- Data for this task

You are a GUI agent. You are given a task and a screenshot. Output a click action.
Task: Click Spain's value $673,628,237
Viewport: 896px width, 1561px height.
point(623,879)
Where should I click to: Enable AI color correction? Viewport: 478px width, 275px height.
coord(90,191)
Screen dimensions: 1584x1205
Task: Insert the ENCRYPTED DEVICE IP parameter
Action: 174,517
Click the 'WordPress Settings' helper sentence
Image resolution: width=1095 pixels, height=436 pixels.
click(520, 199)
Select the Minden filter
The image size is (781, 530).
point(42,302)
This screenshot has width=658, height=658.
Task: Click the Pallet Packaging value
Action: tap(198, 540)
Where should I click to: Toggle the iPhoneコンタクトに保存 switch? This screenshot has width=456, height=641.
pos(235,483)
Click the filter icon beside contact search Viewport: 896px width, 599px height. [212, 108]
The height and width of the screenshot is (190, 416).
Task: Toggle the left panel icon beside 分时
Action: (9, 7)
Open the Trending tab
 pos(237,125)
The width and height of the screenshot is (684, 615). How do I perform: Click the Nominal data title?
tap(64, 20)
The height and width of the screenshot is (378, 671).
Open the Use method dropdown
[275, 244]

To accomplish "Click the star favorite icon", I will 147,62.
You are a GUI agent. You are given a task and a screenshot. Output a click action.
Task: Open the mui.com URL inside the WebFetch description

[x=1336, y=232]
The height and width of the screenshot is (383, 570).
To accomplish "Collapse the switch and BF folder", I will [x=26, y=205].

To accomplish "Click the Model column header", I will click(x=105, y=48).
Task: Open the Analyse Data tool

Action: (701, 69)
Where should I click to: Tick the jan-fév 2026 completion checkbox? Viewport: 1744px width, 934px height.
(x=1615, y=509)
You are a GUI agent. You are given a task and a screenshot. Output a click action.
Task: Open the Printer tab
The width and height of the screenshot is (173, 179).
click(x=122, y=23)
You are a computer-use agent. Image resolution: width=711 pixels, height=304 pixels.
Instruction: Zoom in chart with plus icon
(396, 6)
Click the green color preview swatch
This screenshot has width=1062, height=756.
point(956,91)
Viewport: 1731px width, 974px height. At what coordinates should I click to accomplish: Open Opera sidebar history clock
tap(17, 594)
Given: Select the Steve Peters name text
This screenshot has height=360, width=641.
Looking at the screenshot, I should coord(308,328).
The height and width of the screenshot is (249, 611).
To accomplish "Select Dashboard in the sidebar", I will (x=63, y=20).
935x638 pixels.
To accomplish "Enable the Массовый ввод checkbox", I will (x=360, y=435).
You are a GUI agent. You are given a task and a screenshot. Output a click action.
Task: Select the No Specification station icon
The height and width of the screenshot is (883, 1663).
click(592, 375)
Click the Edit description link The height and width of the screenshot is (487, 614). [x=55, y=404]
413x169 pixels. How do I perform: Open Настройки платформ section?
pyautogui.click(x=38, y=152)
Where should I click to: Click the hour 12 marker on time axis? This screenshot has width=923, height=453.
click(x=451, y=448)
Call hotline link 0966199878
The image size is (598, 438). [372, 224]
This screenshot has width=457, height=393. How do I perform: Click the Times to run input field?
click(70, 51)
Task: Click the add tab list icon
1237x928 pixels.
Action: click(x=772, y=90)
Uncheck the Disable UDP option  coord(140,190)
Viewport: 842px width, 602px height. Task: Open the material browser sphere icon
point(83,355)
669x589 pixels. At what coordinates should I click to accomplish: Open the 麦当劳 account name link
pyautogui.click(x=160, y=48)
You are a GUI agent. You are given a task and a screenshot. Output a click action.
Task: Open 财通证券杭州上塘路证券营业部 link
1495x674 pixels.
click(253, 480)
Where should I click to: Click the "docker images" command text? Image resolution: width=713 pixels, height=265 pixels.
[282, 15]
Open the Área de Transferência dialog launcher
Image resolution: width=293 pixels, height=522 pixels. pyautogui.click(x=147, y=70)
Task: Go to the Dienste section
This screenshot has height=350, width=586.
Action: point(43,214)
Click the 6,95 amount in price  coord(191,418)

- What you have to do
Each line of the data must be retyped exactly as written.

- The completed task
You are a GUI agent. You are given a task and a screenshot. Output a click action.
Task: Click Spain's value $673,628,237
Viewport: 896px width, 1561px height.
point(623,879)
Where should I click to: Enable AI color correction? Viewport: 478px width, 275px height.
coord(90,191)
Screen dimensions: 1584x1205
Task: Insert the ENCRYPTED DEVICE IP parameter
Action: 174,517
Click the 'WordPress Settings' helper sentence
Image resolution: width=1095 pixels, height=436 pixels.
click(520, 199)
Select the Minden filter
The image size is (781, 530).
point(42,302)
This screenshot has width=658, height=658.
Task: Click the Pallet Packaging value
Action: tap(198, 540)
Where should I click to: Toggle the iPhoneコンタクトに保存 switch? This screenshot has width=456, height=641.
pos(235,483)
Click the filter icon beside contact search Viewport: 896px width, 599px height. [212, 108]
The height and width of the screenshot is (190, 416).
Task: Toggle the left panel icon beside 分时
Action: (9, 7)
Open the Trending tab
 pos(237,125)
The width and height of the screenshot is (684, 615). How do I perform: Click the Nominal data title?
tap(64, 20)
The height and width of the screenshot is (378, 671).
Open the Use method dropdown
[275, 244]

To accomplish "Click the star favorite icon", I will 147,62.
You are a GUI agent. You are given a task and a screenshot. Output a click action.
Task: Open the mui.com URL inside the WebFetch description

[x=1336, y=232]
The height and width of the screenshot is (383, 570).
To accomplish "Collapse the switch and BF folder", I will [x=26, y=205].

To accomplish "Click the Model column header", I will click(x=105, y=48).
Task: Open the Analyse Data tool

Action: (701, 69)
Where should I click to: Tick the jan-fév 2026 completion checkbox? Viewport: 1744px width, 934px height.
(x=1615, y=509)
You are a GUI agent. You are given a task and a screenshot. Output a click action.
Task: Open the Printer tab
The width and height of the screenshot is (173, 179).
click(x=122, y=23)
You are a computer-use agent. Image resolution: width=711 pixels, height=304 pixels.
Instruction: Zoom in chart with plus icon
(396, 6)
Click the green color preview swatch
This screenshot has width=1062, height=756.
point(956,91)
Viewport: 1731px width, 974px height. At what coordinates should I click to accomplish: Open Opera sidebar history clock
tap(17, 594)
Given: Select the Steve Peters name text
This screenshot has height=360, width=641.
Looking at the screenshot, I should coord(308,328).
The height and width of the screenshot is (249, 611).
To accomplish "Select Dashboard in the sidebar", I will (x=63, y=20).
935x638 pixels.
To accomplish "Enable the Массовый ввод checkbox", I will (x=360, y=435).
You are a GUI agent. You are given a task and a screenshot. Output a click action.
Task: Select the No Specification station icon
The height and width of the screenshot is (883, 1663).
click(592, 375)
Click the Edit description link The height and width of the screenshot is (487, 614). [x=55, y=404]
413x169 pixels. How do I perform: Open Настройки платформ section?
pyautogui.click(x=38, y=152)
Where should I click to: Click the hour 12 marker on time axis? This screenshot has width=923, height=453.
click(x=451, y=448)
Call hotline link 0966199878
The image size is (598, 438). [372, 224]
This screenshot has width=457, height=393. How do I perform: Click the Times to run input field?
click(70, 51)
Task: Click the add tab list icon
1237x928 pixels.
Action: click(x=772, y=90)
Uncheck the Disable UDP option  coord(140,190)
Viewport: 842px width, 602px height. Task: Open the material browser sphere icon
point(83,355)
669x589 pixels. At what coordinates should I click to accomplish: Open the 麦当劳 account name link
pyautogui.click(x=160, y=48)
You are a GUI agent. You are given a task and a screenshot. Output a click action.
Task: Open 财通证券杭州上塘路证券营业部 link
1495x674 pixels.
click(253, 480)
Where should I click to: Click the "docker images" command text? Image resolution: width=713 pixels, height=265 pixels.
[282, 15]
Open the Área de Transferência dialog launcher
Image resolution: width=293 pixels, height=522 pixels. pyautogui.click(x=147, y=70)
Task: Go to the Dienste section
This screenshot has height=350, width=586.
Action: point(43,214)
Click the 6,95 amount in price  coord(191,418)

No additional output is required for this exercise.